**Task**
Copy out word for word the part of the items that opens with the line containing "You are a GUI" and closes with the last line of the items, including both. Leave the pictures out.

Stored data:
━━━━
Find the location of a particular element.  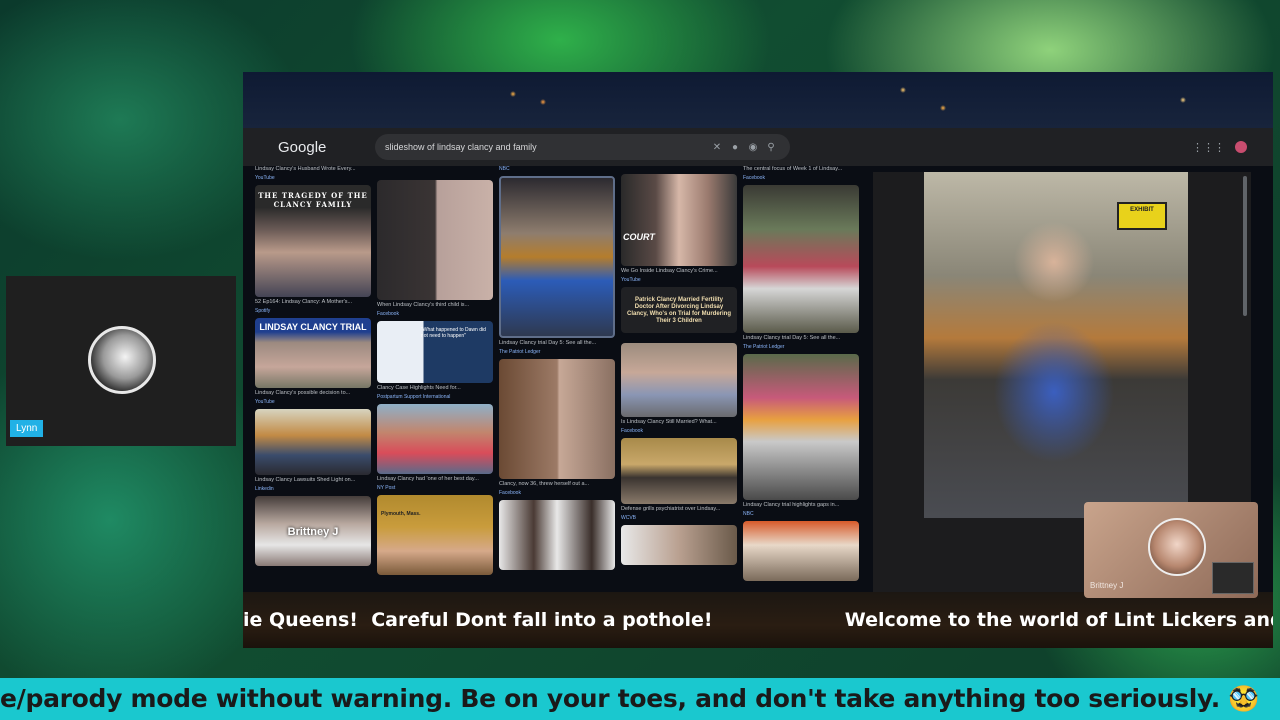

thumbnail-overlay-text: COURT is located at coordinates (639, 237).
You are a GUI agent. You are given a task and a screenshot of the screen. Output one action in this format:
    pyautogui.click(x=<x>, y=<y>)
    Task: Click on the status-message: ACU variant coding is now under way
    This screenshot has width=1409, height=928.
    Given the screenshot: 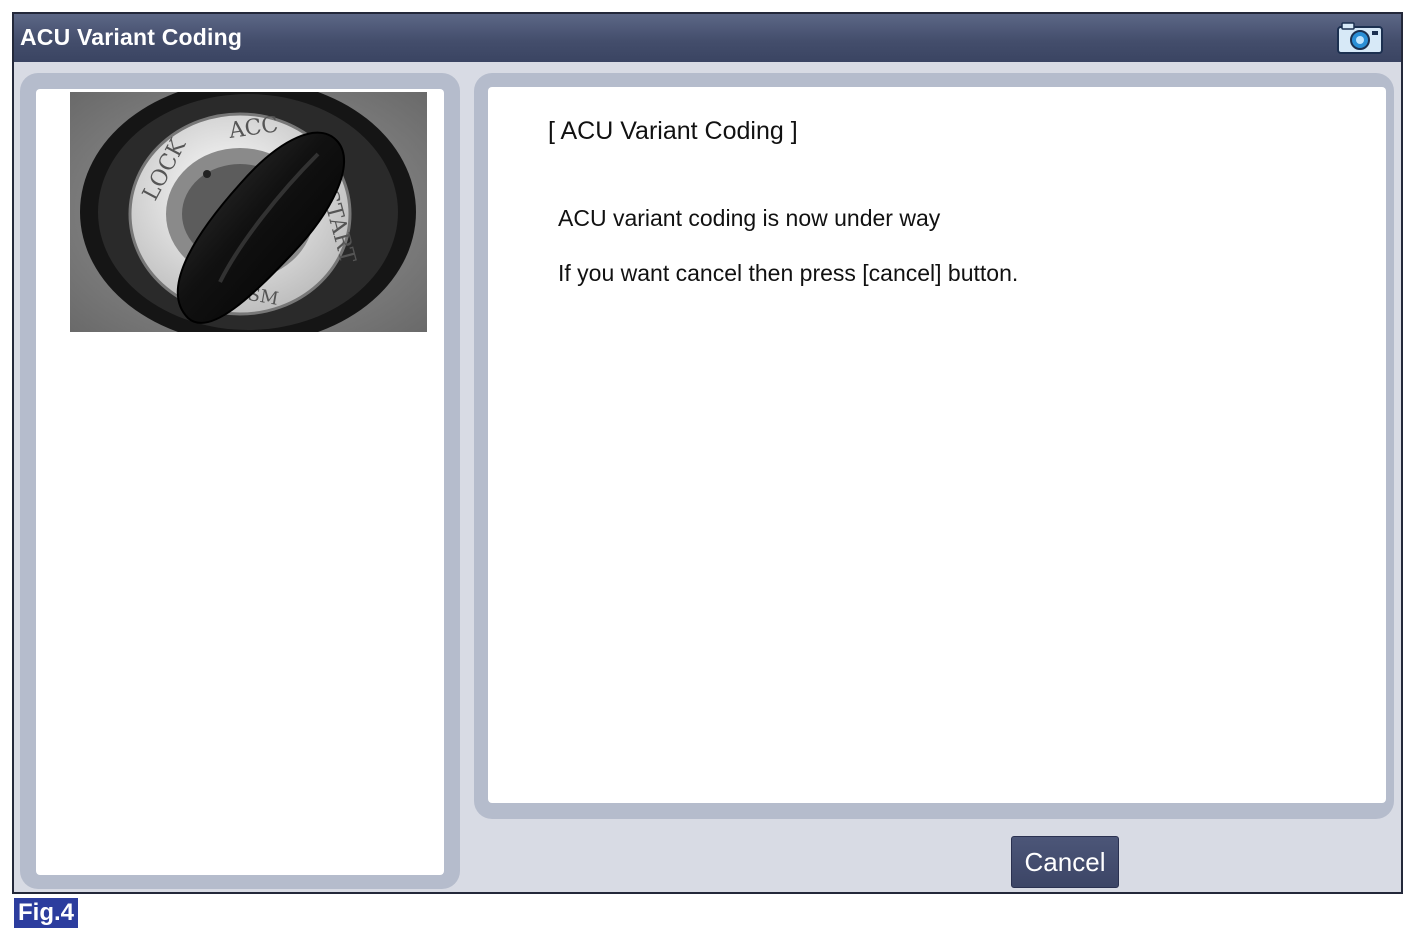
━━━━
**Answer section**
You are a GUI agent. You are given a task and a screenshot of the screen. Output one action in this format:
    pyautogui.click(x=<x>, y=<y>)
    Task: Click on the status-message: ACU variant coding is now under way
    This screenshot has width=1409, height=928.
    Given the screenshot: 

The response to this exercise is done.